Die Hämochromatose Therapie

Die Hämochromatose bezeichnet eine Erkrankung des Menschen, bei der es zu einer erhöhten Aufnahme von Eisen im oberen Dünndarm kommt. Dadurch können im weiteren Verlauf Organe geschädigt werden. Nur in seltenen Fällen ist diese Erkrankung nicht genetisch bedingt, oftmals ist sie auf eine autosomal-rezessive Vererbung zurückzuführen. Zudem tritt die Hämochromatose mit einer höheren Wahrscheinlichkeit bei Männern als bei Frauen auf. Eine Hämochromatose Therapie kann Abhilfe schaffen.

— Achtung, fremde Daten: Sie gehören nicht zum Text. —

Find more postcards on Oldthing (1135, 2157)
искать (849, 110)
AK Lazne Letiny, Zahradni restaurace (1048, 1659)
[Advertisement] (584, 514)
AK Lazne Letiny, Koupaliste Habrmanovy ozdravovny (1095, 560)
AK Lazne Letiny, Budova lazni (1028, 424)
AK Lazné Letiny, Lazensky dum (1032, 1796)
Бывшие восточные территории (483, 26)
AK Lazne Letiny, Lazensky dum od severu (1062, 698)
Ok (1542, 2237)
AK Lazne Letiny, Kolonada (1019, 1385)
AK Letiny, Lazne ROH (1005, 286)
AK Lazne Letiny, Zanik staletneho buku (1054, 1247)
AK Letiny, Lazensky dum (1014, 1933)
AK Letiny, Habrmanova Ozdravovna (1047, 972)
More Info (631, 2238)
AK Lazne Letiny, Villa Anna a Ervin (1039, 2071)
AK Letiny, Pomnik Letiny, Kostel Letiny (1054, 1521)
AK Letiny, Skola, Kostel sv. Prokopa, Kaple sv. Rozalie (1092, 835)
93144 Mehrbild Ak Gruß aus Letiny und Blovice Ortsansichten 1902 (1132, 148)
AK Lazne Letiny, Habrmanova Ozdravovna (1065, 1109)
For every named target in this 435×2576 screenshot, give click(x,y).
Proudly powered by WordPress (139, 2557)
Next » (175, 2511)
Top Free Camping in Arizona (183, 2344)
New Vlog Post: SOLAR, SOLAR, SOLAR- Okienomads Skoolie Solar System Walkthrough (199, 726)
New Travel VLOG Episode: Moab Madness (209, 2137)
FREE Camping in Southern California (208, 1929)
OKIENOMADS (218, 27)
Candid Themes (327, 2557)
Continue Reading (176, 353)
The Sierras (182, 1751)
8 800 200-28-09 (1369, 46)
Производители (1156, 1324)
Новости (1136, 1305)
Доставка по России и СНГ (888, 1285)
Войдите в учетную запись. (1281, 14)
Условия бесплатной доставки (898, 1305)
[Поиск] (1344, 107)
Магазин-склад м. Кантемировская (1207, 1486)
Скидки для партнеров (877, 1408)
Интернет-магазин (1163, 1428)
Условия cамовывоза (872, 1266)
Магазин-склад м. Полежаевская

Therapieformen und -verfahren bei Hämochromase Erkrankungen

Diätetische Maßnahmen können bei der Heilung der Hämachromatose unterstützend wirken. Dabei sollten stark eisenhaltige Nahrungsmittel wenig konsumiert werden, sowie Getränke, die die Eisenabsorption vermindern, getrunken werden. Dies sind beispielsweise schwarzer Tee oder auch Milch. Gleichzeitg sollte auf die Einnahme Vitamin C-haltiger etwa zwei Stunden vor oder nach den Mahlzeiten verzichtet werden. Zusätzlich ist das Weglassen alkoholischer Getränke sinnvoll, da auch dies die Eisenaufnahme steigert.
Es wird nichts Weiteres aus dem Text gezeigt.